* _Excerpt provided_:
# finding a new twist for the man in the box illusion costume



## g2otogo (Sep 9, 2013)

I am doing a man in the box illusion costume that has been done before many times . I am trying to find a new twist to the costume that will make it a little different. I bought a few things on ebay a Styrofoam head , some facial hair . I am going to liquid latex the head to make the head look like a real man 's head and put facial hair on him . 
I thinking about man the the cage being carried . but I am not sure if that would work . Would anyone have ideals to a new twist with the man in the box costume that would be a winner ? any suggestions are greatly appreciated 

Here are some photos of people who did this costume , if anyone was not sure what the man in the box illusion is. These are photos I got off of the internet and have no connection to these people.


----------



## Combatdre (Aug 10, 2013)

How about getting a creepy jack o lantern mask for the prop and in the box you can put pumpkin creepy carving tools and make it seem like he is going to carve the person in the box... Lol... Just a thought...


----------



## Darkslide632 (Sep 10, 2010)

I wanted to make one like this...









Ideally I was hoping to make one fake arm for me, and then set the monitor up so that I could trigger certain phrases and facial expressions using a hidden keyboard.


----------



## thehoghunter (Jul 24, 2007)

off the top of my head...have the guy carry you in half a beer/wine barrel - he can be the 'designated driver/carrier'


----------



## SnnBbbl (Aug 30, 2013)

Another idea =)


----------



## SnnBbbl (Aug 30, 2013)

Darkslide632 said:


> I wanted to make one like this...
> 
> View attachment 169455
> 
> ...


This costume is seriously cool, but the flipflops make it feel somewhat incomplete lol


----------



## g2otogo (Sep 9, 2013)

* _Task directions_: Please extract the forum thread on the man in the box costume in full, word for word. The rows that follow come from an unrelated source.

* _Listed records_:

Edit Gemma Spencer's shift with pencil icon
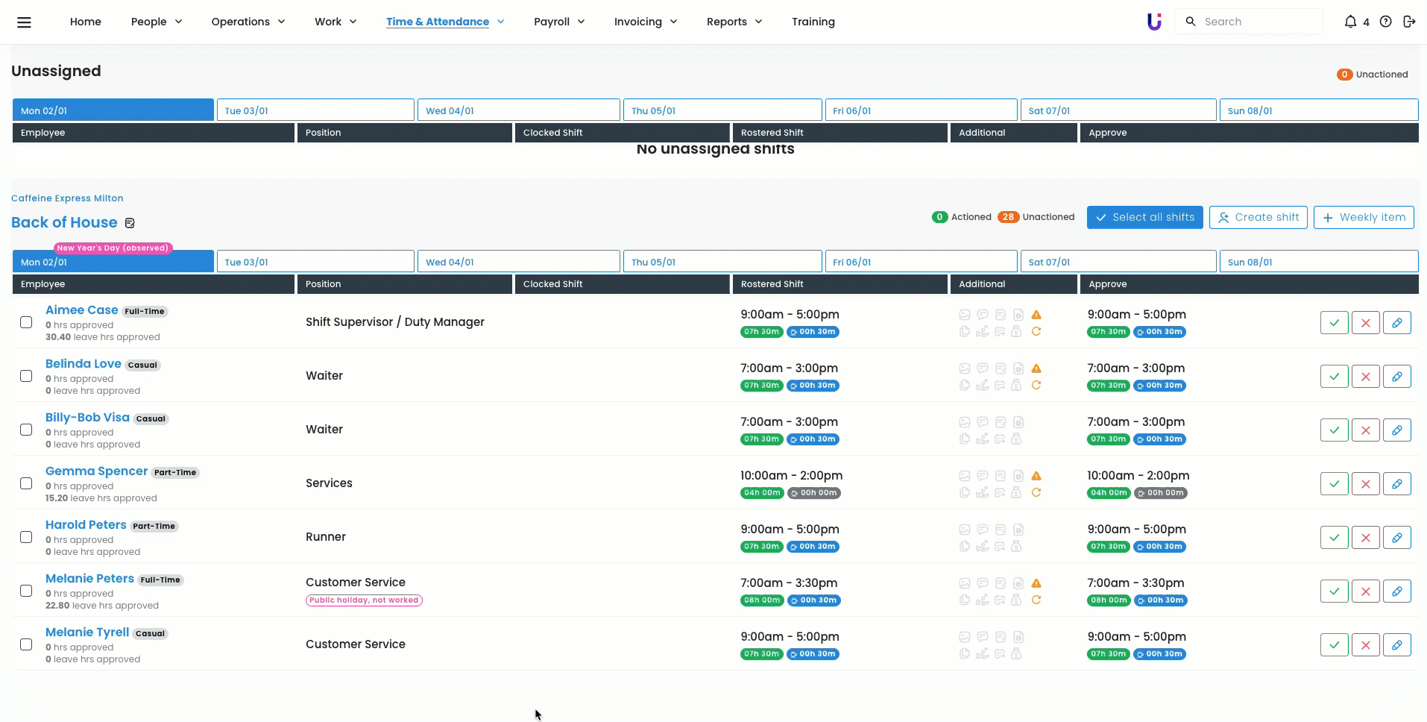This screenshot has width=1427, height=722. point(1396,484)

* * *

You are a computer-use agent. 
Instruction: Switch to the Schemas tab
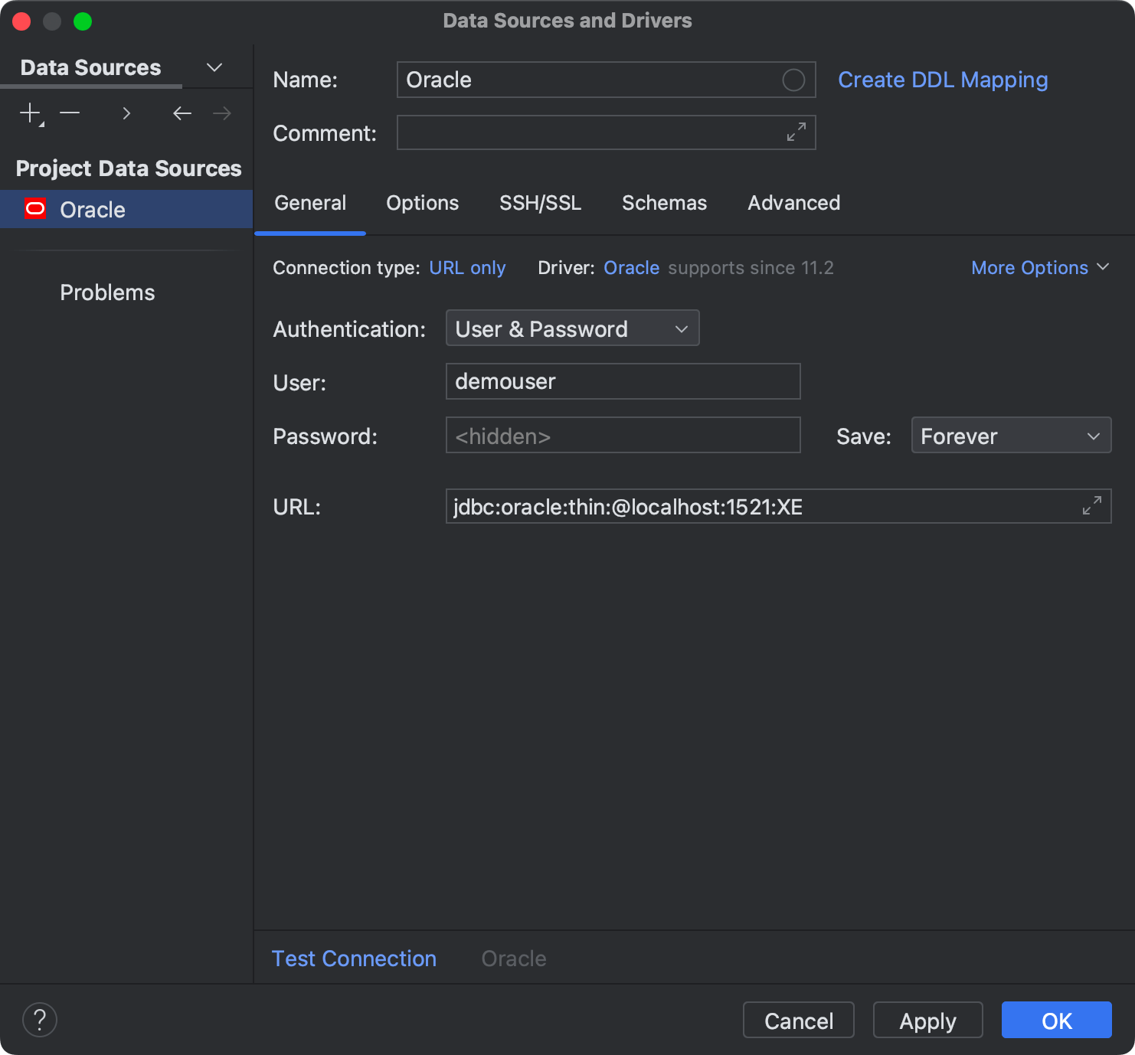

* _Exercise solution_:
# finding a new twist for the man in the box illusion costume



## g2otogo (Sep 9, 2013)

I am doing a man in the box illusion costume that has been done before many times . I am trying to find a new twist to the costume that will make it a little different. I bought a few things on ebay a Styrofoam head , some facial hair . I am going to liquid latex the head to make the head look like a real man 's head and put facial hair on him . 
I thinking about man the the cage being carried . but I am not sure if that would work . Would anyone have ideals to a new twist with the man in the box costume that would be a winner ? any suggestions are greatly appreciated 

Here are some photos of people who did this costume , if anyone was not sure what the man in the box illusion is. These are photos I got off of the internet and have no connection to these people.


----------



## Combatdre (Aug 10, 2013)

How about getting a creepy jack o lantern mask for the prop and in the box you can put pumpkin creepy carving tools and make it seem like he is going to carve the person in the box... Lol... Just a thought...


----------



## Darkslide632 (Sep 10, 2010)

I wanted to make one like this...









Ideally I was hoping to make one fake arm for me, and then set the monitor up so that I could trigger certain phrases and facial expressions using a hidden keyboard.


----------



## thehoghunter (Jul 24, 2007)

off the top of my head...have the guy carry you in half a beer/wine barrel - he can be the 'designated driver/carrier'


----------



## SnnBbbl (Aug 30, 2013)

Another idea =)


----------



## SnnBbbl (Aug 30, 2013)

Darkslide632 said:


> I wanted to make one like this...
> 
> View attachment 169455
> 
> ...


This costume is seriously cool, but the flipflops make it feel somewhat incomplete lol


----------



## g2otogo (Sep 9, 2013)